Let me give you a few comments on the rest of the patch while at it.

> --- a/kernel/irq/manage.c
> +++ b/kernel/irq/manage.c
> @@ -20,6 +20,7 @@
>  #include <linux/sched/task.h>
>  #include <uapi/linux/sched/types.h>
>  #include <linux/task_work.h>
> +#include <linux/sched/isolation.h>

Can you please move this include next to the other linux/sched/ one?

> @@ -212,12 +213,29 @@ int irq_do_set_affinity(struct irq_data *data, const struct cpumask *mask,
>  {
>  	struct irq_desc *desc = irq_data_to_desc(data);
>  	struct irq_chip *chip = irq_data_get_irq_chip(data);
> +	const struct cpumask *housekeeping_mask =
> +		housekeeping_cpumask(HK_FLAG_MANAGED_IRQ);

Bah. This is unreadable garbage. What's wrong with defining the variable
and retrieving the pointer later on? Especially as this is only required
when there is an actual managed interrupt.

> +	/*
> +	 * Userspace can't change managed irq's affinity, make sure that
> +	 * isolated CPU won't be selected as the effective CPU if this
> +	 * irq's affinity includes at least one housekeeping CPU.
> +	 *
> +	 * This way guarantees that isolated CPU won't be interrupted if
> +	 * IO isn't submitted from isolated CPU.

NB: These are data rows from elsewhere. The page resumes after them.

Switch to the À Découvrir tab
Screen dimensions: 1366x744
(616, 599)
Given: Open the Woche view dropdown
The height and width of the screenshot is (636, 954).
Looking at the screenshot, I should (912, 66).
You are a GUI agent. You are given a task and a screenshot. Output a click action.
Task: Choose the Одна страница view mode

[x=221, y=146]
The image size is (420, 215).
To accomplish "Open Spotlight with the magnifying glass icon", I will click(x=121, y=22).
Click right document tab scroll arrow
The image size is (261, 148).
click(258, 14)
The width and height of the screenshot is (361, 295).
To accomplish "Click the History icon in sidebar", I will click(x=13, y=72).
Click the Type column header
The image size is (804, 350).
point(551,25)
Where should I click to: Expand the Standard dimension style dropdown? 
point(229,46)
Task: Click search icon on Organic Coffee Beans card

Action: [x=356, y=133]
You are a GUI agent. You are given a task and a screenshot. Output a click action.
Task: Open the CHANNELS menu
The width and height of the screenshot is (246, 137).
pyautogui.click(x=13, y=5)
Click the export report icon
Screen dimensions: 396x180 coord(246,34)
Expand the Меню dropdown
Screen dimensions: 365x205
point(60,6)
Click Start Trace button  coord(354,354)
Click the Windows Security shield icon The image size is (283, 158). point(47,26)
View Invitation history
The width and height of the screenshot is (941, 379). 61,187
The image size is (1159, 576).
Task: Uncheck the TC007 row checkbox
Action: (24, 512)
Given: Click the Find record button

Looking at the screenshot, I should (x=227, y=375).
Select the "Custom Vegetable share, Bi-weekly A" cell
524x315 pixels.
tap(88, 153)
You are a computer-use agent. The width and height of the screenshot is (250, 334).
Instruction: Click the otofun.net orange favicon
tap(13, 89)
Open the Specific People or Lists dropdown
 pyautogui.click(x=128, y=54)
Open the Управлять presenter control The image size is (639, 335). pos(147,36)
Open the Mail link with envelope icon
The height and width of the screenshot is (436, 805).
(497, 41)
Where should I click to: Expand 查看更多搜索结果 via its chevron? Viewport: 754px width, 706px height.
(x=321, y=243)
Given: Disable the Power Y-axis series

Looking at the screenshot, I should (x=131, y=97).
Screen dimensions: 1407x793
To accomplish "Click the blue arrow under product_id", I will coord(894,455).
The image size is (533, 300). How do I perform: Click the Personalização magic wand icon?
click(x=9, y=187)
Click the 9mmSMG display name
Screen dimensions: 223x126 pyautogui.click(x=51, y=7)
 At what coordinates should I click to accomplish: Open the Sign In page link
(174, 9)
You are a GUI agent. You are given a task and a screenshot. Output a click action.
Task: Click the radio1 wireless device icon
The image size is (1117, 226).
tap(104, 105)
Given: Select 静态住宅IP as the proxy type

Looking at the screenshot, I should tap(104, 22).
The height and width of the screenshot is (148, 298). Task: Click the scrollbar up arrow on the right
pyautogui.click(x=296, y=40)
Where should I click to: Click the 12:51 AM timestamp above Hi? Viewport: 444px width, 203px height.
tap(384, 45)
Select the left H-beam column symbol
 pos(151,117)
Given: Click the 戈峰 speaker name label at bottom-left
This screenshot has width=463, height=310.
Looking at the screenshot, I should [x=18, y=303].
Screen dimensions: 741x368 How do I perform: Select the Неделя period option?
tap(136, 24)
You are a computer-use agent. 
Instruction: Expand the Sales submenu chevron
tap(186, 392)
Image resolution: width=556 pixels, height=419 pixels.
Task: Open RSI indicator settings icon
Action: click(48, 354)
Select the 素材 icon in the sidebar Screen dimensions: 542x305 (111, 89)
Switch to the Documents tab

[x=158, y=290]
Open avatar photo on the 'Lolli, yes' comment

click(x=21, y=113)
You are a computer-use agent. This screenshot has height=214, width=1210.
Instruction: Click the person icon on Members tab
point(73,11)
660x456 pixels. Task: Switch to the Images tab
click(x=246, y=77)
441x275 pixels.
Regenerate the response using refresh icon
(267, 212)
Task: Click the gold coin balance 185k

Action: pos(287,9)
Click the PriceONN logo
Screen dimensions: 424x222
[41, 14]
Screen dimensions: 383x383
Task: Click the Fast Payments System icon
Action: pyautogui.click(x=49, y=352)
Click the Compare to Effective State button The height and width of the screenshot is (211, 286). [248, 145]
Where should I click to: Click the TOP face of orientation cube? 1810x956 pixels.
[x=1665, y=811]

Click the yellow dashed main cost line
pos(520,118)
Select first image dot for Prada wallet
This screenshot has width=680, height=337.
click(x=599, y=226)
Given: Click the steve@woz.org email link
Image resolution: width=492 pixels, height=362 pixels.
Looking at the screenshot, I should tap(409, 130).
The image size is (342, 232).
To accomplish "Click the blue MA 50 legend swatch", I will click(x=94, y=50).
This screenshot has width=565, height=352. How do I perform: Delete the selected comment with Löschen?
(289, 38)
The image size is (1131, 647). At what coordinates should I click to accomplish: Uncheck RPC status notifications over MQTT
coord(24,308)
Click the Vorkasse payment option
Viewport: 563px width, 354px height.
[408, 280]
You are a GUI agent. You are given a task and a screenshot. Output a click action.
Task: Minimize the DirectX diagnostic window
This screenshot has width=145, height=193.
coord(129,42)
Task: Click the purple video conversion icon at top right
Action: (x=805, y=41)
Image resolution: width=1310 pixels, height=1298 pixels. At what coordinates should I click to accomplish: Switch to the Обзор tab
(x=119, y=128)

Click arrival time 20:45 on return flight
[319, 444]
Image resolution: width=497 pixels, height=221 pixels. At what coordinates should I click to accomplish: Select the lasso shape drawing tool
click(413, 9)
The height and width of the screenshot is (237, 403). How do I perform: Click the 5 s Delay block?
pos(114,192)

This comment is more confusing than helpful. What about:

	/*
         * If this is a managed interrupt check whether the requested
         * affinity mask intersects with a housekeeping CPU. If so, then
         * remove the isolated CPUs from the mask and just keep the
         * housekeeping CPU(s). This prevents the affinity setter from
         * routing the interrupt to an isolated CPU to avoid that I/O
         * submitted from a housekeeping CPU causes interrupts on an
         * isolated one.
         *
         * If the masks do not intersect then keep the requested mask.
         * The isolated target CPUs are only receiving interrupts
         * when the I/O operation was submitted directly from them.
         */

Or something to that effect. Hmm?

> +	 */
> +	if (irqd_affinity_is_managed(data) && tmp_mask &&
> +			cpumask_intersects(mask, housekeeping_mask))
> +		cpumask_and(tmp_mask, mask, housekeeping_mask);

Now while writing the above comment the following interesting scenario
came to my mind:

Housekeeping CPUs 0-2, Isolated CPUs 3-7

Device has 4 queues. So the spreading results in:

 q0:   CPU 0/1, q1:   CPU 2/3, q2:   CPU 4/5, q3:   CPU 6/7

q1 is the interesting one. It's the one which gets the housekeeping mask
applied and CPU3 is removed.

So if CPU2 is offline when the mask is applied, then the result of the
affinity setting operation is going to be an error code because the
resulting mask is empty.

Admittedly this is a weird corner case, but it's bound to happen and the
resulting bug report is going to be hard to decode unless the reporter
can provide a 100% reproducer or a very accurate description of the
scenario.

Thanks,

        tglx